I found this unsatisfactory for several reasons:
- DOS's single-user, single-tasking capabilities were at best
inconvienent. If I started a long least squares, my computer
was completely useless for doing other things. I thought it would
be better to run a large job in the background while doing graphics
or some other more interactive computing in the foreground.
- Linux like other unixes (unicies (?)) is a multi-user, multi-tasking
operating system. The funnest thing I've done ( and convinced me to
never touch DOS again) was to solve a structure using NRCVAX SOLVER,
DIRDIF92 and SIR92 all at the same time using linux's multi-tasking
capability. Sure, the programs ran a bit slower than they would
have if they were ran sequientially, but the difference wasn't that
much. I was able to scan the trial structures quickly and
pick the best solution. In real time (as measured by amount of
time I had to sit in front of my computer) it was a faster
way to solve the structure. It sure beat using one program, not
finding a solution, going to non-default settings and repeating
the process and then deciding to move to another structure
solution method.
- DOS's special use of the first 640K of RAM. For normal real mode
computing the .exe file had to load within that first 640K along
with all of the devices and other system stuff. Many crystallographic
programs can not be made to fit within this limit. Some
crystallographers who make precompiled PC versions of their software
compiled in memory management to get around the 640K limit.
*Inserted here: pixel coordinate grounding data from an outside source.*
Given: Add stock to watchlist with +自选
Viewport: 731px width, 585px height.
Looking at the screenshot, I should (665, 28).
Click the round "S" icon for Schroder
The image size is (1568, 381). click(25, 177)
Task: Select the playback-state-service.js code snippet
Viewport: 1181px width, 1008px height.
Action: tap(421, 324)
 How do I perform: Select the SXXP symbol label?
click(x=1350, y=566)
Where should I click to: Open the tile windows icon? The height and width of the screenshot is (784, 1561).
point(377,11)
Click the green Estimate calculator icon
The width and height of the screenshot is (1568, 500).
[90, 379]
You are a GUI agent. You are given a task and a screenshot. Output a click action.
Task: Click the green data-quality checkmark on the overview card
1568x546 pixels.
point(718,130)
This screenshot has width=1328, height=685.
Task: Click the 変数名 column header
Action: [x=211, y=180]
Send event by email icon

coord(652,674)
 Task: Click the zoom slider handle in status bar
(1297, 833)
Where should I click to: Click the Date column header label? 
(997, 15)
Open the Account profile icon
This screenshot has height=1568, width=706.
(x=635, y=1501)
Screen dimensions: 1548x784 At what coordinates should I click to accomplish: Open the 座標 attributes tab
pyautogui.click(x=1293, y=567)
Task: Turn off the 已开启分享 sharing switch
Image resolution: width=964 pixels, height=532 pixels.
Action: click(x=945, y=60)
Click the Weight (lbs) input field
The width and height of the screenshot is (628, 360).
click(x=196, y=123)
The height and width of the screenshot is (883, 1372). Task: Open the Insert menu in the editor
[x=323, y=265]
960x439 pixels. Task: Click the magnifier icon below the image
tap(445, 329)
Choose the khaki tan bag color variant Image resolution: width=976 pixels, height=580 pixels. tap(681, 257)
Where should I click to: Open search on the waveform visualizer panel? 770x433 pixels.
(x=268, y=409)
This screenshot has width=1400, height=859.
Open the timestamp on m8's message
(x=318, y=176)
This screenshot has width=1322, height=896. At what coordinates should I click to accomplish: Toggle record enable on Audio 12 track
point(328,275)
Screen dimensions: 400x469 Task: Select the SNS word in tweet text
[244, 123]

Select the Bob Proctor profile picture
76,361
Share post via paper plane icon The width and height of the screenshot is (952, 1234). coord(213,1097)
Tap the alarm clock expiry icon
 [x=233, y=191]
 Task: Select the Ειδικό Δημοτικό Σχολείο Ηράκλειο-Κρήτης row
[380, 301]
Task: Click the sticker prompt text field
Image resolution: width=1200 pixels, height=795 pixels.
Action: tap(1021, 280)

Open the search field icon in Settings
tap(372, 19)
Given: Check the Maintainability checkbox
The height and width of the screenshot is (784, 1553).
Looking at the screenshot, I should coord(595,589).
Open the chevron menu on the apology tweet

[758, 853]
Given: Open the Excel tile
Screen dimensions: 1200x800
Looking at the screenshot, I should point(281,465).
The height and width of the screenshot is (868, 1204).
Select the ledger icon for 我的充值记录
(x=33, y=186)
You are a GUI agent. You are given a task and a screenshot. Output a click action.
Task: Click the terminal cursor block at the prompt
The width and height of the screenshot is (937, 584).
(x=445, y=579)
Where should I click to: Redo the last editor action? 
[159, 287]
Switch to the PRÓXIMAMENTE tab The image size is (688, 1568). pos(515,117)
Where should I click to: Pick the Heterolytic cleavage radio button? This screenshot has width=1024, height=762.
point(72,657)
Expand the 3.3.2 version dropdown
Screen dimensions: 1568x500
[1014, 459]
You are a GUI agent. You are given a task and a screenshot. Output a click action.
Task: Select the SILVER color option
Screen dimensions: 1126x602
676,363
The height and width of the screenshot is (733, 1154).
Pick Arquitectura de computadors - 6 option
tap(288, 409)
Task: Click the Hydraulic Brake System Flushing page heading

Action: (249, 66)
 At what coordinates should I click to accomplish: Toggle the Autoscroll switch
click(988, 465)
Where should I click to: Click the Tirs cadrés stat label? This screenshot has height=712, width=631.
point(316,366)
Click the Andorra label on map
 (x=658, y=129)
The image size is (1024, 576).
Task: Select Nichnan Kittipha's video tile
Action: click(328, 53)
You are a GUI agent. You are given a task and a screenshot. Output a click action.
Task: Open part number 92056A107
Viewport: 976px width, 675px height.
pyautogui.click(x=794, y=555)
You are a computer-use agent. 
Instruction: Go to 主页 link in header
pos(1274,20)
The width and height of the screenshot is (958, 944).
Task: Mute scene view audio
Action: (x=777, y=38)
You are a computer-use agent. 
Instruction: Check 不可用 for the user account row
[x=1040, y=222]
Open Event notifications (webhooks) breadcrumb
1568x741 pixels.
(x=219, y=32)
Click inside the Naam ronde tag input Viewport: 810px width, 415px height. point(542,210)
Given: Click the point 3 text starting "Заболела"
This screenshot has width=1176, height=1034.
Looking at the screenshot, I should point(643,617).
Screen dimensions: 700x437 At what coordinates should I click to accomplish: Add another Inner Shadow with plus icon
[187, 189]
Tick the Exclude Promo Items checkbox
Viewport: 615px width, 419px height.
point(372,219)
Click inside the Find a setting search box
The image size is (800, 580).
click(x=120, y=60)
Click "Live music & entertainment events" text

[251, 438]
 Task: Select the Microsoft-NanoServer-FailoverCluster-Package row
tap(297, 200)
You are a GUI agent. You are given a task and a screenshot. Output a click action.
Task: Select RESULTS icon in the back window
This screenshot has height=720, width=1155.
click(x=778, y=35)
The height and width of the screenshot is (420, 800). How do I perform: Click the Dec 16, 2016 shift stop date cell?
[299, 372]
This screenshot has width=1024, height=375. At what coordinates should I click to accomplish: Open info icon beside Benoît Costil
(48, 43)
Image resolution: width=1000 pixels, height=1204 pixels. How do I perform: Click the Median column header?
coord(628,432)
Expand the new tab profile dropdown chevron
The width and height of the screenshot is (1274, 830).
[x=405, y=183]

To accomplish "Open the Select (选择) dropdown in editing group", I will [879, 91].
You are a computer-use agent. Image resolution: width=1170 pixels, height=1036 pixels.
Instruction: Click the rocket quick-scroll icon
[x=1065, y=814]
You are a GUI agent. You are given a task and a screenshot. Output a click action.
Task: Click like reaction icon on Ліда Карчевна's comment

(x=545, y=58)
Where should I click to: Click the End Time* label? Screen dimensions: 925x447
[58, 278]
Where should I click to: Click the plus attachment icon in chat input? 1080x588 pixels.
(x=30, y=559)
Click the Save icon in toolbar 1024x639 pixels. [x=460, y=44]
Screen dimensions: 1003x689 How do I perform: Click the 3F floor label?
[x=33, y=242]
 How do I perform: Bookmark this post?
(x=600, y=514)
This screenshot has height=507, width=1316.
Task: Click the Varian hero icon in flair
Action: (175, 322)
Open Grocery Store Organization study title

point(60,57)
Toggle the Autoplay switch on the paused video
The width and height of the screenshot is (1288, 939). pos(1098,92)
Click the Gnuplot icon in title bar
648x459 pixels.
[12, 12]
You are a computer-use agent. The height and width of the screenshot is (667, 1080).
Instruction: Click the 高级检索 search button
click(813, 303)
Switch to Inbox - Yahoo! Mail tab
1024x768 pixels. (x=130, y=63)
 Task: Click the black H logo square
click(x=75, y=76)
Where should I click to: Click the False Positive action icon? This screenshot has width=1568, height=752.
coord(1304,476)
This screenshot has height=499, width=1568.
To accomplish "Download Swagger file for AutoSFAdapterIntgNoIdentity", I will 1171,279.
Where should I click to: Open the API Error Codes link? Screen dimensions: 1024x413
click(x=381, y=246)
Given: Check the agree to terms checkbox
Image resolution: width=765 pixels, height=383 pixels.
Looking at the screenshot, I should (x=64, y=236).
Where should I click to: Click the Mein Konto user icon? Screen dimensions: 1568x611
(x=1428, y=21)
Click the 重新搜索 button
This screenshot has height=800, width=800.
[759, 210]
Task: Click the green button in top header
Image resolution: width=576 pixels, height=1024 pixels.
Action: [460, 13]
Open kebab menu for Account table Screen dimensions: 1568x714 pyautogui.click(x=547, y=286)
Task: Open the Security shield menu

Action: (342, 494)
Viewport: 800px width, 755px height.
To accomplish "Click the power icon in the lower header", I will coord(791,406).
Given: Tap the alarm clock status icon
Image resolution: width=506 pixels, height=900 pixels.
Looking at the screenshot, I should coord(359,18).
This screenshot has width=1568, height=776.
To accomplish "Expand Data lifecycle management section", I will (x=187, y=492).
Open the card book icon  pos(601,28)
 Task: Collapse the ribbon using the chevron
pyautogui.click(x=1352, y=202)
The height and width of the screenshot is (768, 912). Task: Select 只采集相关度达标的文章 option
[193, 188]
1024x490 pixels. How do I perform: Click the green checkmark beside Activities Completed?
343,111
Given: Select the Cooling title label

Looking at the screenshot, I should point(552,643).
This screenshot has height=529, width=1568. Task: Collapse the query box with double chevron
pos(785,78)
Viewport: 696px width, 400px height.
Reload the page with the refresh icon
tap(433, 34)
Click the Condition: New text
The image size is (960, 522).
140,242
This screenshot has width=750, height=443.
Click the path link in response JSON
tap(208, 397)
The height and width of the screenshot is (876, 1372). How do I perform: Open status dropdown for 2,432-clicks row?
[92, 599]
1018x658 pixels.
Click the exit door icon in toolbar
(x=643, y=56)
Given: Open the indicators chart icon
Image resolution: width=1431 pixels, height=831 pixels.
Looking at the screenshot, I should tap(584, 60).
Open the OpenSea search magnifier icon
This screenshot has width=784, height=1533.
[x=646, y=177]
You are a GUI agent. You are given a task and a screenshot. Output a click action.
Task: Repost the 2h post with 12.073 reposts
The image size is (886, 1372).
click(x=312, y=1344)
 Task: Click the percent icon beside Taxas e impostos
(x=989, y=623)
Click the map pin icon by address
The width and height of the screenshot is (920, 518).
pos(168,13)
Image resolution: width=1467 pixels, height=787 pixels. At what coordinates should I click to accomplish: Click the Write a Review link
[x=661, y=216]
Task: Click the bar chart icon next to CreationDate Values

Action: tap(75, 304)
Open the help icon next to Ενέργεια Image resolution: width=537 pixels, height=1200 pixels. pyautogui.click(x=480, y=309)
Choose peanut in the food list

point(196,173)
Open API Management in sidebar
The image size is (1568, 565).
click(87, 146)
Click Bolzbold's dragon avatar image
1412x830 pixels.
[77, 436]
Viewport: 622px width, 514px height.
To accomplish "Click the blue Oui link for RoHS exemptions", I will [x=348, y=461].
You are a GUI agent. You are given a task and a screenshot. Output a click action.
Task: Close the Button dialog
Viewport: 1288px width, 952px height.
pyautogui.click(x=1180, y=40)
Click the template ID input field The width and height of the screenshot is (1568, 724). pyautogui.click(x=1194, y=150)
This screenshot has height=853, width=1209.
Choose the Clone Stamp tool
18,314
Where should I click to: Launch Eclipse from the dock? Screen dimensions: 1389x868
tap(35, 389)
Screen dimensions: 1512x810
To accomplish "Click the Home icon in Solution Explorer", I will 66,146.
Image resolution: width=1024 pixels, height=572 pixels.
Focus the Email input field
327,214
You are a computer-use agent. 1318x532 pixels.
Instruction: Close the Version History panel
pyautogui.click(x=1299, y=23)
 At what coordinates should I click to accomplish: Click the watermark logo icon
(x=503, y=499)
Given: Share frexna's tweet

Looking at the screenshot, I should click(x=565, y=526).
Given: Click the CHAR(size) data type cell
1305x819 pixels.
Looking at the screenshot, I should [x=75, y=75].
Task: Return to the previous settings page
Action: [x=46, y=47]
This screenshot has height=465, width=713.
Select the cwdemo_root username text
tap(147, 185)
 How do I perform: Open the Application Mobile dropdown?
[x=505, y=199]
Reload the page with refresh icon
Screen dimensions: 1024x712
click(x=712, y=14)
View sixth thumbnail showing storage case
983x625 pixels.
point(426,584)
This was at best a partial solution, because they all used different
and incompatible memory managers. This
required me to reboot my machine every time I wanted to use a different
set of programs.
- A lot of crystallographic source code is freely available but
not all of them have precompiled PC versions. This limits the tools
available to me to solve and refine structures.
- From speaking to some other crystallographers at the Atlanta meeting,
it seemed that many of them had VAX's or micro-VAX's which were slower
than a 486DX. Going to linux would enable them to get better preformance
at a lower price and not have to sacrifice operating system functionality
by having to have to use DOS.
- Linux is a good OS choice for service crystallographers in particular
because of the virtual console (VC) capability included in the linux
kernel. This enables a person sitting at one physical console (keyboard
and screen) to "hotkey" to different VC's with a couple of keystrokes.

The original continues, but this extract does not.